Dataset entries:

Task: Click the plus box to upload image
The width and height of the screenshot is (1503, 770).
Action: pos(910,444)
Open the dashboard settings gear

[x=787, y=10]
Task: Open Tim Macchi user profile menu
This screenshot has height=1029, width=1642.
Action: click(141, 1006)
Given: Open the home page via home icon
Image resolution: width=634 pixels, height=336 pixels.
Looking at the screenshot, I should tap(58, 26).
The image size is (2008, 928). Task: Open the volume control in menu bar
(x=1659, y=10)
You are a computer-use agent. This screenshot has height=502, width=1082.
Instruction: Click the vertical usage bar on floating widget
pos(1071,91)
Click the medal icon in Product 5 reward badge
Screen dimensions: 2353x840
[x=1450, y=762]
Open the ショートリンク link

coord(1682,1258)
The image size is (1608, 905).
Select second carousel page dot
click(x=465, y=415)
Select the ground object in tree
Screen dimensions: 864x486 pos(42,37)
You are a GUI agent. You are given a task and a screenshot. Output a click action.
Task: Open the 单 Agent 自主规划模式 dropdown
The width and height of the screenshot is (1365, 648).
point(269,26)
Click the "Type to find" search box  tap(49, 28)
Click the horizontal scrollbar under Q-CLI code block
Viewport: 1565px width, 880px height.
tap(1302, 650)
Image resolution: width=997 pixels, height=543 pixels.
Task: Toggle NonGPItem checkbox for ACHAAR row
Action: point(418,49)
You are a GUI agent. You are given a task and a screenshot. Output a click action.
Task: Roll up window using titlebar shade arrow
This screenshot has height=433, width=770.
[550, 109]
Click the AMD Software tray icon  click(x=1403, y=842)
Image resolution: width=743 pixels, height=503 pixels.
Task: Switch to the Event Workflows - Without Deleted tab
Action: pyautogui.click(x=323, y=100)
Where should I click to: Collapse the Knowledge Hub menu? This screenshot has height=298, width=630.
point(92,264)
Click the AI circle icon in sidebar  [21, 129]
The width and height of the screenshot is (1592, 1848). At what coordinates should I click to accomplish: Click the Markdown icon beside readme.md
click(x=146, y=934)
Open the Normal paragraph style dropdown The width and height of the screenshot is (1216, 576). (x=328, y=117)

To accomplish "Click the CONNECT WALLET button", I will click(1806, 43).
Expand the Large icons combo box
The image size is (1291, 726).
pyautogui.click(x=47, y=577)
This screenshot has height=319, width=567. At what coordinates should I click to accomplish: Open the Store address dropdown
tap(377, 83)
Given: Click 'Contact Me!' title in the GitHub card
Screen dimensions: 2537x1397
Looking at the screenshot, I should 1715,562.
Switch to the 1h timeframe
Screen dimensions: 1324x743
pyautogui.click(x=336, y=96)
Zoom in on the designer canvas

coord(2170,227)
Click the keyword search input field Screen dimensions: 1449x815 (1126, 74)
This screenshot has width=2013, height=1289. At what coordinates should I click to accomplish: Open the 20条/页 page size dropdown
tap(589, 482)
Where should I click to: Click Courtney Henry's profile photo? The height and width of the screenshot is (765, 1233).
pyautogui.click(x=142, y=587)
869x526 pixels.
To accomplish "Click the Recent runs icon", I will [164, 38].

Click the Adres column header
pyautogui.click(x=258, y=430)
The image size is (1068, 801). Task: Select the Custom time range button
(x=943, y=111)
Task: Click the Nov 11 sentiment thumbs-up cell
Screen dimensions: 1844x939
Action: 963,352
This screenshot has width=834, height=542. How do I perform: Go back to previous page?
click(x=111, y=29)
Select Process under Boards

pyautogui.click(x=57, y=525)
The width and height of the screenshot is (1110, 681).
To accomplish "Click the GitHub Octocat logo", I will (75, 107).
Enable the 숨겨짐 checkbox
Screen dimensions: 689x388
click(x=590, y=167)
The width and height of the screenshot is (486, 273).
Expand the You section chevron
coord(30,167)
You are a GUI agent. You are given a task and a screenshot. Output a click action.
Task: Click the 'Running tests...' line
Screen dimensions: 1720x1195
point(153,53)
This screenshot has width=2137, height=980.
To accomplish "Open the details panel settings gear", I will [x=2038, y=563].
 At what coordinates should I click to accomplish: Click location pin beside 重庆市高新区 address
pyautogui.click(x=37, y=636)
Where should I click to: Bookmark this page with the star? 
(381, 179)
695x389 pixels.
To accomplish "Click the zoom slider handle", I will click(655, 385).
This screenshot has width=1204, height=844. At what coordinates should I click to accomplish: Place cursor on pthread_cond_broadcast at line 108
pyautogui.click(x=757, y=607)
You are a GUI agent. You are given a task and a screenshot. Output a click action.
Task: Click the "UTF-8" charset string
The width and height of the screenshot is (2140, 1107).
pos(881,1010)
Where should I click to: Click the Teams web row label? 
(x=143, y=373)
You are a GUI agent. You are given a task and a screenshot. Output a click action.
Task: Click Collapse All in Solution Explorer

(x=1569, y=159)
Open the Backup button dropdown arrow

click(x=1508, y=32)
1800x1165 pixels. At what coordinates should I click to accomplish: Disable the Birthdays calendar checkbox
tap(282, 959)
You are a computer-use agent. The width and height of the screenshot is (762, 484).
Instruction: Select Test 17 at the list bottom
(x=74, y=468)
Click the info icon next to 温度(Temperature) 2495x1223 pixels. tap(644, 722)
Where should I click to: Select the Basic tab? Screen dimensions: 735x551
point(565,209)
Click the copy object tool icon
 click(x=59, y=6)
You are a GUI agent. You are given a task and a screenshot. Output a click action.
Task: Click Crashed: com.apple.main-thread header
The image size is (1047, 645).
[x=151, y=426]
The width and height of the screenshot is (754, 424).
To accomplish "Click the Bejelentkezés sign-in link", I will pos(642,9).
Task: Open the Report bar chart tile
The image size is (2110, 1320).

## What is required:
Where the records above contain a line with "You are a computer-use agent. The", repeat that line and each later line through the end, exactly, and nothing more.

## Your solution:
You are a computer-use agent. The width and height of the screenshot is (762, 484).
Instruction: Select Test 17 at the list bottom
(x=74, y=468)
Click the info icon next to 温度(Temperature) 2495x1223 pixels. tap(644, 722)
Where should I click to: Select the Basic tab? Screen dimensions: 735x551
point(565,209)
Click the copy object tool icon
 click(x=59, y=6)
You are a GUI agent. You are given a task and a screenshot. Output a click action.
Task: Click Crashed: com.apple.main-thread header
The image size is (1047, 645).
[x=151, y=426]
The width and height of the screenshot is (754, 424).
To accomplish "Click the Bejelentkezés sign-in link", I will pos(642,9).
Task: Open the Report bar chart tile
The image size is (2110, 1320).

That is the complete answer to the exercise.